Trucks, cars and all the goods shipped up the Alaska Highway generate 63 per cent of the territory’s greenhouse gas emissions every year.
So far, the government has been slow to put any meaningful green transport policy in place. And there’s a huge amount of research that must be done before any such regulations or economic incentives can be put in place.
How much research needs to be done?
Well, consider for a moment that the Yukon currently doesn’t know what, exactly, is on the highway, said Green Party candidate and climate change specialist John Streicker.
“We need to know how much is going to Alaska, how much comes on airplanes, how much of it is for industrial, or government or commuting,” said Streicker.
And, even if the territory were to draft a proposal for, say, freight trucks, it’s not clear how effective that would be. Governments across North America are deciding whether federal agencies are best equipped to solve the problem, or whether there’s a role for smaller-scale efforts enacted at the state or provincial level.
A recent report published by the Conference Board of Canada, Freight Trucks and Climate Change: Mitigating Carbon Dioxide Emissions, written by Professor Stephen Blank found that while some things are best done by the little guys, it’s federal governments that can really make a difference in reducing transportation’s carbon footprint.

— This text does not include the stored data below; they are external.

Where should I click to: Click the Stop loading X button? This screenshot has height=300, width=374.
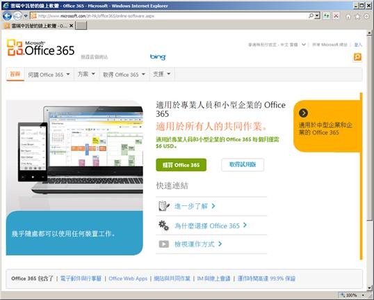tap(336, 16)
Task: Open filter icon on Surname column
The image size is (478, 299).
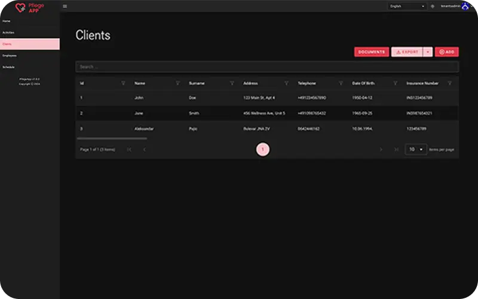Action: (x=232, y=83)
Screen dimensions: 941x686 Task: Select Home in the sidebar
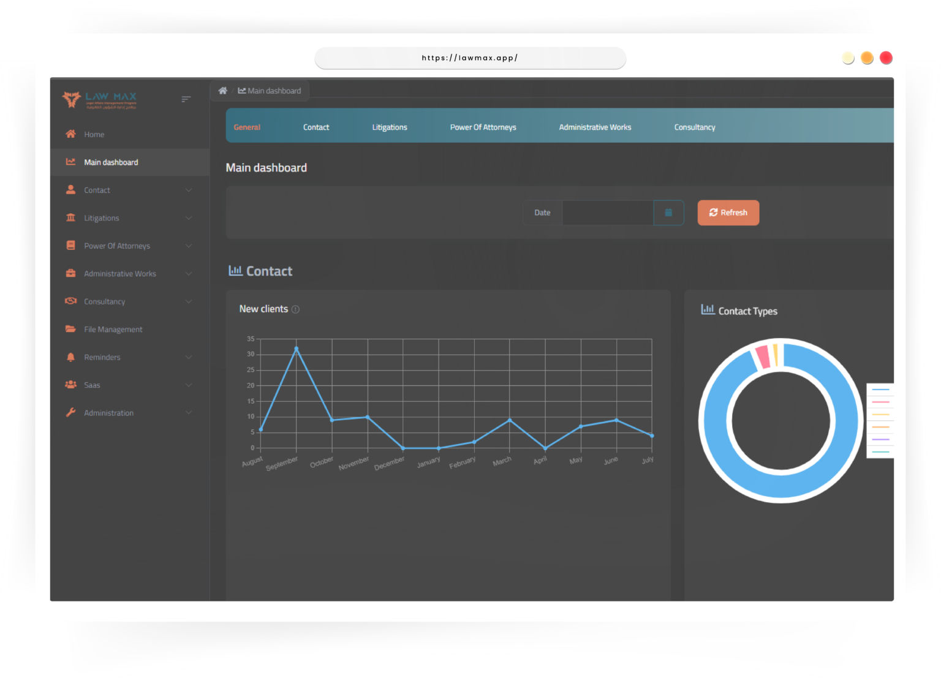(x=94, y=134)
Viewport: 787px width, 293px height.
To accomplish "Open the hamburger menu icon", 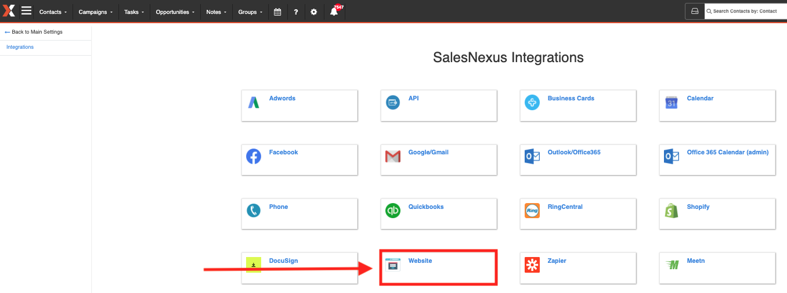I will (26, 11).
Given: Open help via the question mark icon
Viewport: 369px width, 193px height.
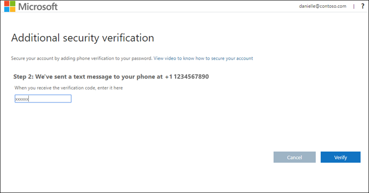Looking at the screenshot, I should click(363, 6).
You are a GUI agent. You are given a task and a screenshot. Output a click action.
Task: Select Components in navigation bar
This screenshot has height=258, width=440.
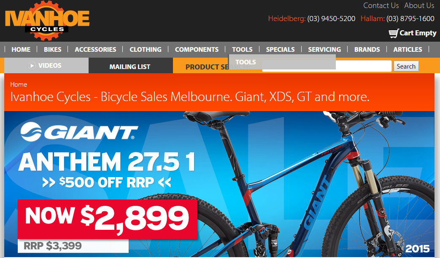click(x=197, y=50)
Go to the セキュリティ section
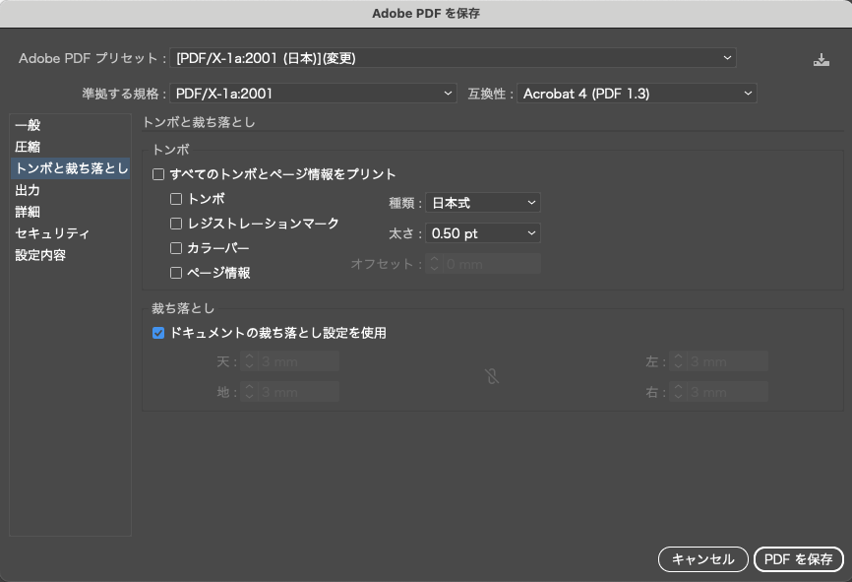 (x=52, y=233)
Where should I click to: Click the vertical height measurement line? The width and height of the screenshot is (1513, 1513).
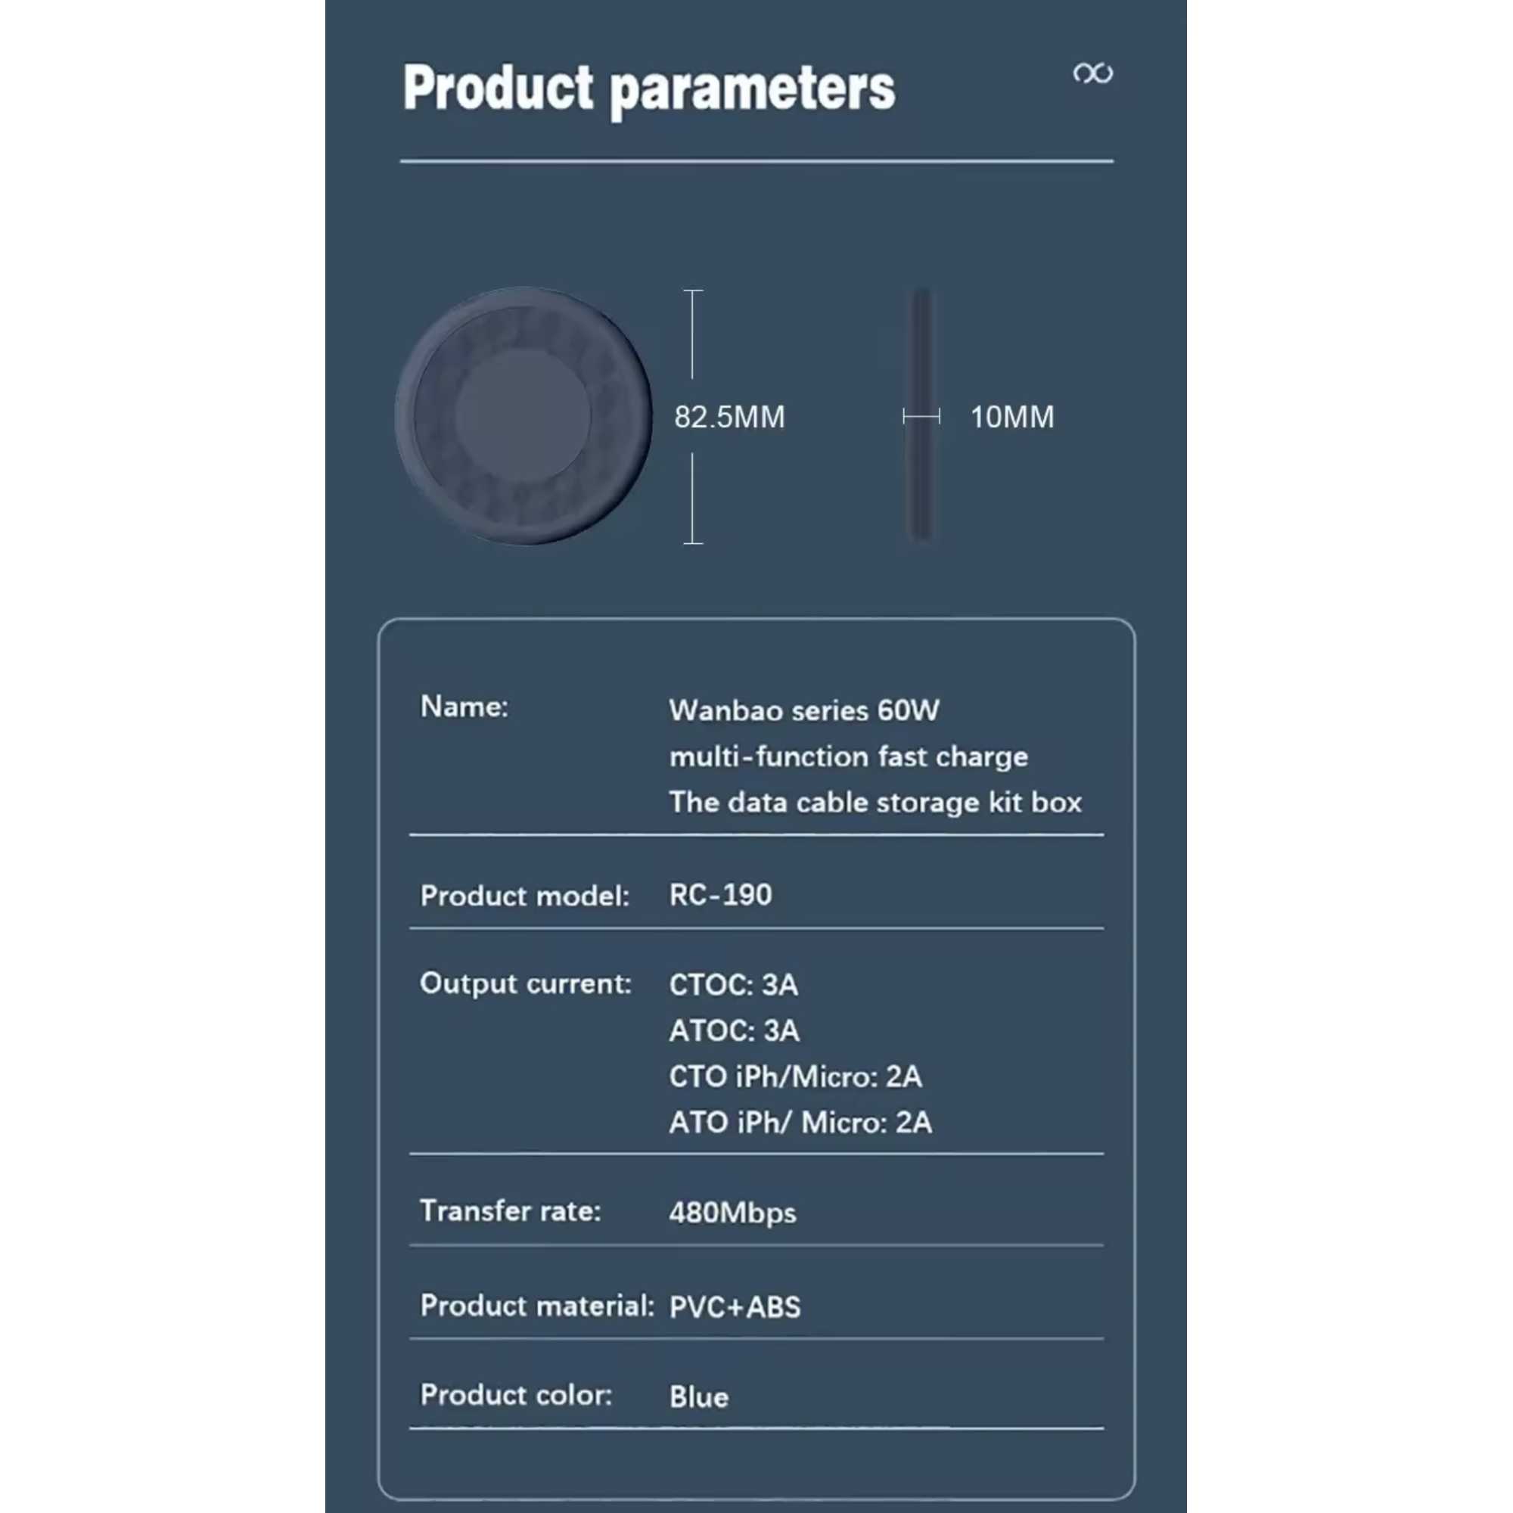coord(693,417)
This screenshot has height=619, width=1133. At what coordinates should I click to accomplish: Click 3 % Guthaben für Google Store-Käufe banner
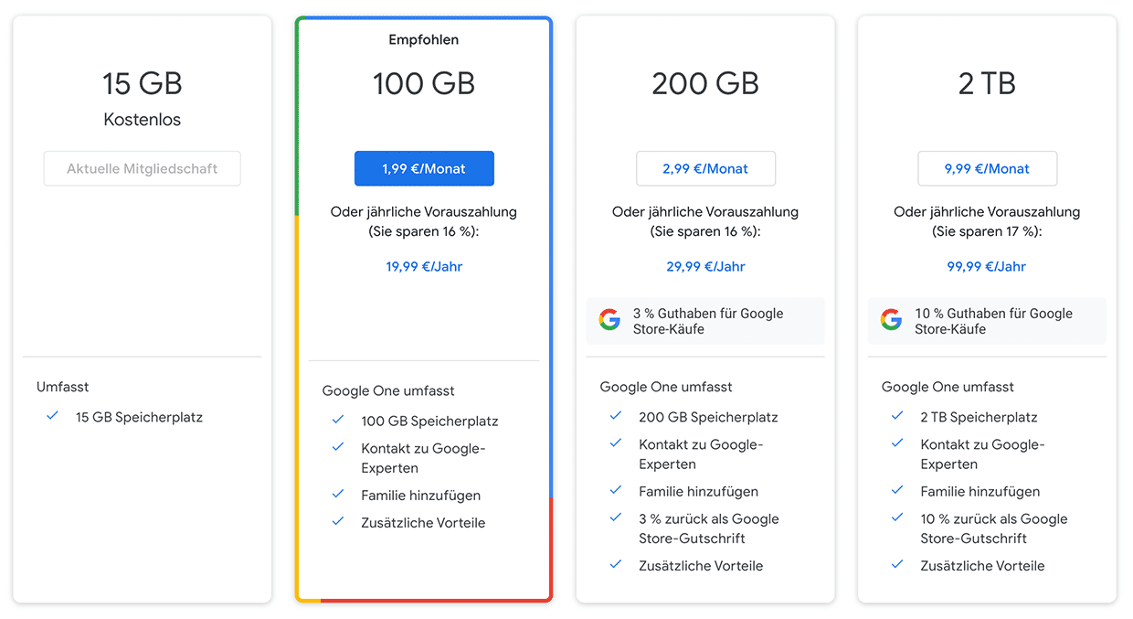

Of course, that isn’t to say all efforts aren’t valuable.
“I’d be crazy not to suggest that bottom-up efforts by companies – to be more green, to use less packaging, to use more intelligent delivery systems – aren’t valuable,” said Blank.
And state- and provincial-level attempts at greening transportation also play a big role, he said. California’s strict rules on emissions are now being imitated by the US federal government. Canada has followed with similar new standards for mileage on new vehicles.
“One of the things that bottom-up efforts are doing most is educating constituencies,” he said.
“The danger is, you get a blowback.”
California is facing a series of ballot initiatives in its upcoming November election that would reverse some of the carbon-tackling policies in the Golden State.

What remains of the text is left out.